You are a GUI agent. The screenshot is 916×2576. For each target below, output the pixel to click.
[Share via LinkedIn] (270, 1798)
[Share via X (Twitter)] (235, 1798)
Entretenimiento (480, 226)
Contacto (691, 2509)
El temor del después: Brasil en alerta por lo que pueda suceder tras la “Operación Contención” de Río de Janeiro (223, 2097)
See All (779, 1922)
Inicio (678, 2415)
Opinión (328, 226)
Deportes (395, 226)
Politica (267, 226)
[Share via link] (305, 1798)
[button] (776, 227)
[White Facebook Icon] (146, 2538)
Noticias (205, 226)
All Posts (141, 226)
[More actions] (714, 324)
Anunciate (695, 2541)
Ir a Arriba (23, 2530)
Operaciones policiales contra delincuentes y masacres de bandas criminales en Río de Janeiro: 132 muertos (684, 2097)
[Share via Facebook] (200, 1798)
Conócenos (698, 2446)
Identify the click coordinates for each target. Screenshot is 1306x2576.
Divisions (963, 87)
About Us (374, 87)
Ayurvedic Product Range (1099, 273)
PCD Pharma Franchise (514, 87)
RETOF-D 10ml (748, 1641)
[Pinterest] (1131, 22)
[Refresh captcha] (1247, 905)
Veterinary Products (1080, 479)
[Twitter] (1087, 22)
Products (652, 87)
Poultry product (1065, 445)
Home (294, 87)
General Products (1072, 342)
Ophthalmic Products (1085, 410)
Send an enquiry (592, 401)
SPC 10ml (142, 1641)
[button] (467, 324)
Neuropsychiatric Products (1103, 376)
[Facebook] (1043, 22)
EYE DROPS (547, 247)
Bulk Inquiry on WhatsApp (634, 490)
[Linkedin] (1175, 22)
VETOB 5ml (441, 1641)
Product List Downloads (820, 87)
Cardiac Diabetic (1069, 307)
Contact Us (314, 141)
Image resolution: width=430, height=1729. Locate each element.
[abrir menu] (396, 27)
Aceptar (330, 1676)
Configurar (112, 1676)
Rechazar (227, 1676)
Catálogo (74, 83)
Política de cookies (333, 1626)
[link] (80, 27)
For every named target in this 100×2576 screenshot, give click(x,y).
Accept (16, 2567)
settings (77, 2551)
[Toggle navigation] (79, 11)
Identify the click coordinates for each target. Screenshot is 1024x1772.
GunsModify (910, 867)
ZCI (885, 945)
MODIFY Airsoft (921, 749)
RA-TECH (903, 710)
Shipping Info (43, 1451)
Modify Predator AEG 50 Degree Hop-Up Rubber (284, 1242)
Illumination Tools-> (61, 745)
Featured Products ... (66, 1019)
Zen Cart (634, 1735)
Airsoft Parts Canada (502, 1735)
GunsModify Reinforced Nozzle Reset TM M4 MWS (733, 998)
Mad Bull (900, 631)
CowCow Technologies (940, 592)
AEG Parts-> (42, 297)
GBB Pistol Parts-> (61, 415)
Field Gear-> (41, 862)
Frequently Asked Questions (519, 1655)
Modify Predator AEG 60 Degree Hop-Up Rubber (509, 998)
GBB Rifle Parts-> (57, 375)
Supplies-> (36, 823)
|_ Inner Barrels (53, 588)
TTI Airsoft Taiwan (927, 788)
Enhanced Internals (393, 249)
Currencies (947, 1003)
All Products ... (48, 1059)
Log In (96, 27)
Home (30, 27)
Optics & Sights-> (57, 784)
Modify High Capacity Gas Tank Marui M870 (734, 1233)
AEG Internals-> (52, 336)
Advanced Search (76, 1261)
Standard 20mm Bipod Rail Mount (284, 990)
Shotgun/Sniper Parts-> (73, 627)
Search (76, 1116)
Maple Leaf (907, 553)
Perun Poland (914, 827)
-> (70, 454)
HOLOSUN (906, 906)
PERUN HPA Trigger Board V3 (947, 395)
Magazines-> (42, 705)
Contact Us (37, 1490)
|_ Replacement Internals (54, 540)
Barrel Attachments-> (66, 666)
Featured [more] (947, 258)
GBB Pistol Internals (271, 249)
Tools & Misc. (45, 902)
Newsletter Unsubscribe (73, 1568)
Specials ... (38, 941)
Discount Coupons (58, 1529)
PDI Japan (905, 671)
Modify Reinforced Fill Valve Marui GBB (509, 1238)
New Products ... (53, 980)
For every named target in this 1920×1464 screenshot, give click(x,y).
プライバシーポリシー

§

■ **Work instruction**
Word for word, restate the lines of the listing above starting at the line with "[Refresh captcha] (1247, 905)" and ending at the line with "Política de cookies (333, 1626)", and nothing outside them.

■ **Expected answer**
[Refresh captcha] (1247, 905)
Veterinary Products (1080, 479)
[Twitter] (1087, 22)
Products (652, 87)
Poultry product (1065, 445)
Home (294, 87)
General Products (1072, 342)
Ophthalmic Products (1085, 410)
Send an enquiry (592, 401)
SPC 10ml (142, 1641)
[button] (467, 324)
Neuropsychiatric Products (1103, 376)
[Facebook] (1043, 22)
EYE DROPS (547, 247)
Bulk Inquiry on WhatsApp (634, 490)
[Linkedin] (1175, 22)
VETOB 5ml (441, 1641)
Product List Downloads (820, 87)
Cardiac Diabetic (1069, 307)
Contact Us (314, 141)
Image resolution: width=430, height=1729. Locate each element.
[abrir menu] (396, 27)
Aceptar (330, 1676)
Configurar (112, 1676)
Rechazar (227, 1676)
Catálogo (74, 83)
Política de cookies (333, 1626)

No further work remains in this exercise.